Ma vie de Courgette se vit. Comme la lecture du Bleu est une couleur chaude de Jul Marot ou l'écoute de Dangereuse de Christophe, ce film a l'aptitude de m'enfermer dans un cocon à chaque visionnage. Pendant comme après, je me sens apte à débarrasser le monde de la Covid, pardonner ses crasses à mon pire ennemi, et trouver que ma voisine nonagénaire a une plastique de rêve. Oui, à ce point, et bien-sûr en adéquation.
Ce film sans mièvrerie ni démagogie aucune a le don de concilier les choses simples aux sujets graves, l'innocence enfantine comme la douceur (voire la noirceur) du monde des adultes, seul ou partagées. Tout le monde ou presque y trouve son compte sans réel effort.
Avec comme perspective de nous montrer l'intégration d'un jeune garçon ayant fraîchement et ambigument perdu sa mère dans un orphelinat, le film consiste en un de situations aussi drôles que tendres, volontiers caricaturales sur certains bords mais dénuée de tout manichéisme crispant, et ce en à peine une heure. Une heure de relations humaines et de circonstances primitives durant laquelle on se surprend à rire de bon coeur face à une clarification puérile sur l'acte sexuel, à s'identifier à travers les fragilités d'Icare, Simon et Camille, ou pour ne citer que, à fondre devant un commissaire (incarné par Michel Vuillermoz) traitant ses plantes comme ses enfants tel un Jean Reno apprivoisé.

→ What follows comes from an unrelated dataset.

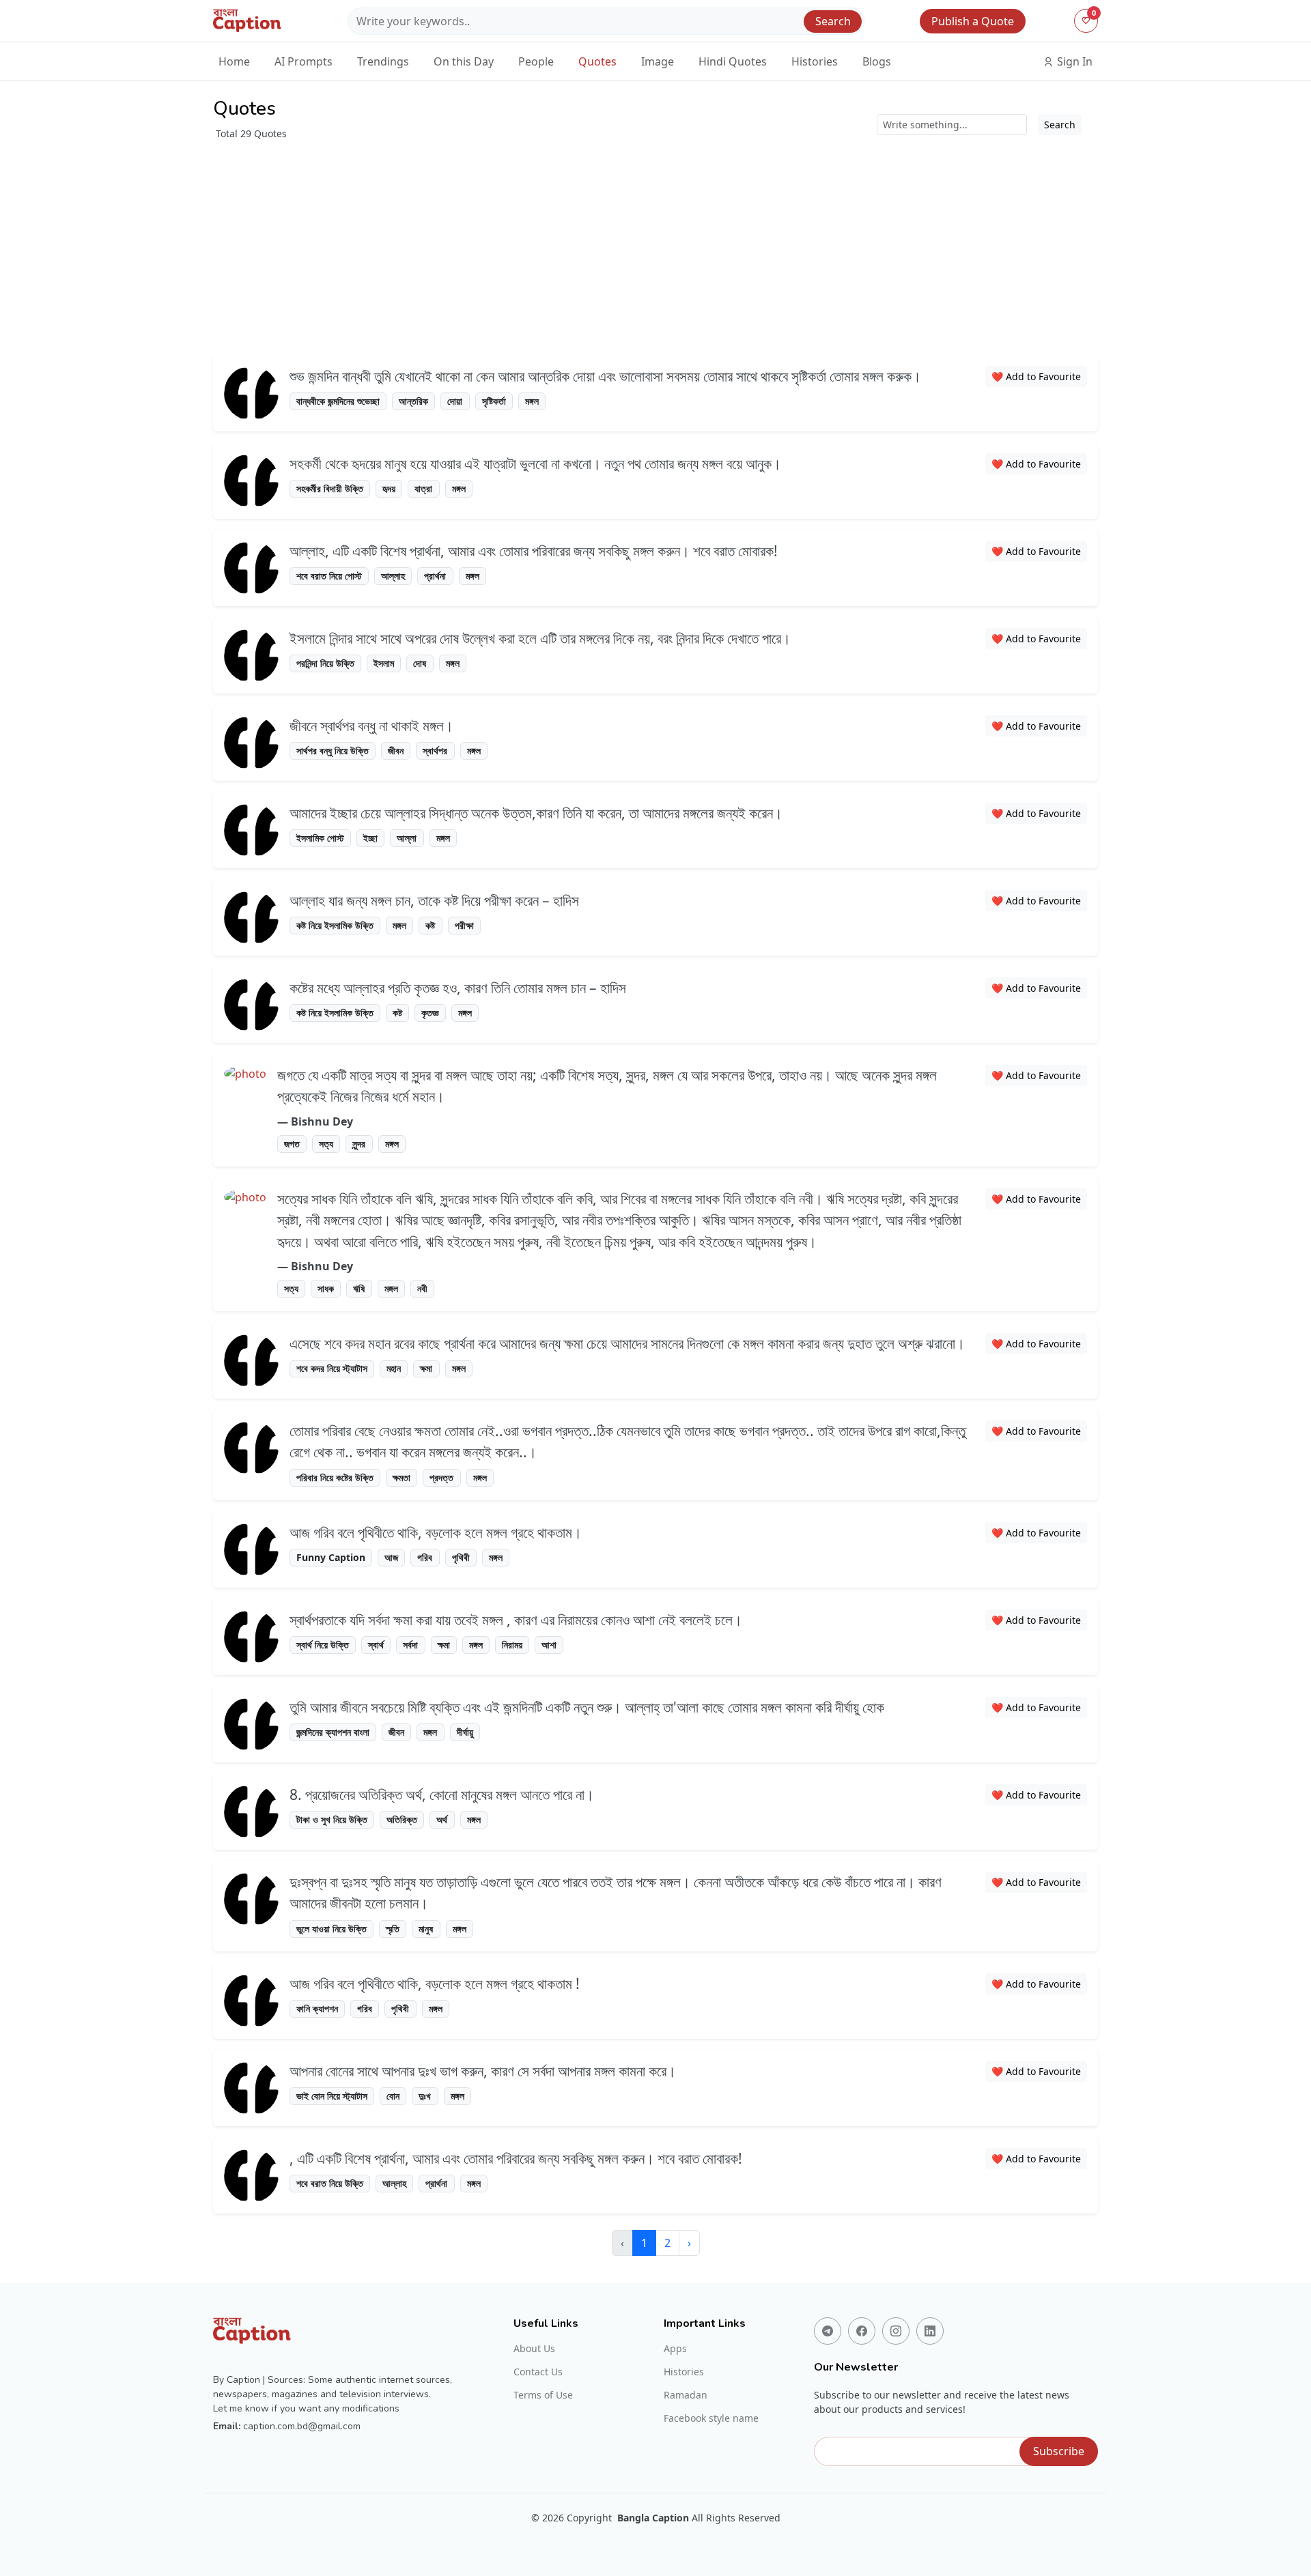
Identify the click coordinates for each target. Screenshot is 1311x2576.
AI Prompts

Tous ces personnages de pâte à modeler s'épanouissent autant que nous, dont on découvre que l'unique cas d'école dans cette histoire est
la tante de Camille, autant aimante qu'une porte de prison et qu'on croirait tout droit sortie du plus sordide des Hitchcock.
La bande originale concoctée par Sophie Hunger est, bien que principalement conduite par la reprise - préexistante - de Noir Désir, s'harmonise avec cet univers conçu d'une stop motion désarmante et et toute l'espièglerie caractérisant Courgette. Sous la houlette de Claude Barras, celui-ci laisse er ça et là quelques détails de mise en scène étonnants franchissant les frontières de l'animation pour se rapprocher volontiers plus près de nous.
Si dans ses grandes lignes elle n'a rien de réellement originale, cette vie de Courgette sort du lot en étant une production franco-suisse d'une part. Mais surtout, une fable universelle, en tout point satisfaisante. Une dose de joie de vivre à consommer sans parcimonie, rappelant que les choses les plus belles au fond sont les plus ordinaires.